## The task
Please return each record exactly as it stands.
=-=-=-=-=
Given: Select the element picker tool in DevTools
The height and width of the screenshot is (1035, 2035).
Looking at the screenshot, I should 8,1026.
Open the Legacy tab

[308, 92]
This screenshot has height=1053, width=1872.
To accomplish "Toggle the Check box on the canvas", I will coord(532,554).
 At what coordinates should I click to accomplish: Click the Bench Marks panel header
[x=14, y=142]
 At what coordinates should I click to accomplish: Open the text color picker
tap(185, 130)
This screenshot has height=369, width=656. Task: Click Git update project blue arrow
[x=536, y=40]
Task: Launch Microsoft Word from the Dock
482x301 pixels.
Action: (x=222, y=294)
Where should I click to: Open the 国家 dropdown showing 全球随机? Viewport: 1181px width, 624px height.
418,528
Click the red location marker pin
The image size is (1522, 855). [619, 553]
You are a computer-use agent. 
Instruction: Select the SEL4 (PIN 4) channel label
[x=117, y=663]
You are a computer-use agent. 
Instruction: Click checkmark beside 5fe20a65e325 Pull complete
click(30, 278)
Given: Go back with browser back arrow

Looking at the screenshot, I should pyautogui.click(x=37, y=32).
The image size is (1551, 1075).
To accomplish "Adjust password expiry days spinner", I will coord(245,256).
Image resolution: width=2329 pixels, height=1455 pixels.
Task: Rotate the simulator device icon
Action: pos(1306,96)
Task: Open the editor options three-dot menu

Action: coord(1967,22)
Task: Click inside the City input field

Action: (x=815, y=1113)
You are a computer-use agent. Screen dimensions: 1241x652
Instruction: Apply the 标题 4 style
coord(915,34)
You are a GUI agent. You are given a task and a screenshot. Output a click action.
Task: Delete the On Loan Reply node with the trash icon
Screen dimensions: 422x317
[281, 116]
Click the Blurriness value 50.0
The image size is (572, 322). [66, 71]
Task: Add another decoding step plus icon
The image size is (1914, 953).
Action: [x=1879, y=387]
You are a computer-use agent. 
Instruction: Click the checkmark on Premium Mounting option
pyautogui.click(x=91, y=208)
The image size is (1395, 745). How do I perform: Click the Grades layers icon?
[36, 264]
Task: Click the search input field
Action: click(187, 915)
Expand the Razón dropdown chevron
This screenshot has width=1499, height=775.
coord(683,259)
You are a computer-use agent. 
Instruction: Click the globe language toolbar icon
=-=-=-=-=
## Answer section
Given: Select the element picker tool in DevTools
The height and width of the screenshot is (1035, 2035).
Looking at the screenshot, I should 8,1026.
Open the Legacy tab

[308, 92]
This screenshot has height=1053, width=1872.
To accomplish "Toggle the Check box on the canvas", I will coord(532,554).
 At what coordinates should I click to accomplish: Click the Bench Marks panel header
[x=14, y=142]
 At what coordinates should I click to accomplish: Open the text color picker
tap(185, 130)
This screenshot has height=369, width=656. Task: Click Git update project blue arrow
[x=536, y=40]
Task: Launch Microsoft Word from the Dock
482x301 pixels.
Action: (x=222, y=294)
Where should I click to: Open the 国家 dropdown showing 全球随机? Viewport: 1181px width, 624px height.
418,528
Click the red location marker pin
The image size is (1522, 855). [619, 553]
You are a computer-use agent. 
Instruction: Select the SEL4 (PIN 4) channel label
[x=117, y=663]
You are a computer-use agent. 
Instruction: Click checkmark beside 5fe20a65e325 Pull complete
click(30, 278)
Given: Go back with browser back arrow

Looking at the screenshot, I should pyautogui.click(x=37, y=32).
The image size is (1551, 1075).
To accomplish "Adjust password expiry days spinner", I will coord(245,256).
Image resolution: width=2329 pixels, height=1455 pixels.
Task: Rotate the simulator device icon
Action: pos(1306,96)
Task: Open the editor options three-dot menu

Action: coord(1967,22)
Task: Click inside the City input field

Action: (x=815, y=1113)
You are a computer-use agent. Screen dimensions: 1241x652
Instruction: Apply the 标题 4 style
coord(915,34)
You are a GUI agent. You are given a task and a screenshot. Output a click action.
Task: Delete the On Loan Reply node with the trash icon
Screen dimensions: 422x317
[281, 116]
Click the Blurriness value 50.0
The image size is (572, 322). [66, 71]
Task: Add another decoding step plus icon
The image size is (1914, 953).
Action: [x=1879, y=387]
You are a computer-use agent. 
Instruction: Click the checkmark on Premium Mounting option
pyautogui.click(x=91, y=208)
The image size is (1395, 745). How do I perform: Click the Grades layers icon?
[36, 264]
Task: Click the search input field
Action: click(187, 915)
Expand the Razón dropdown chevron
This screenshot has width=1499, height=775.
coord(683,259)
You are a computer-use agent. 
Instruction: Click the globe language toolbar icon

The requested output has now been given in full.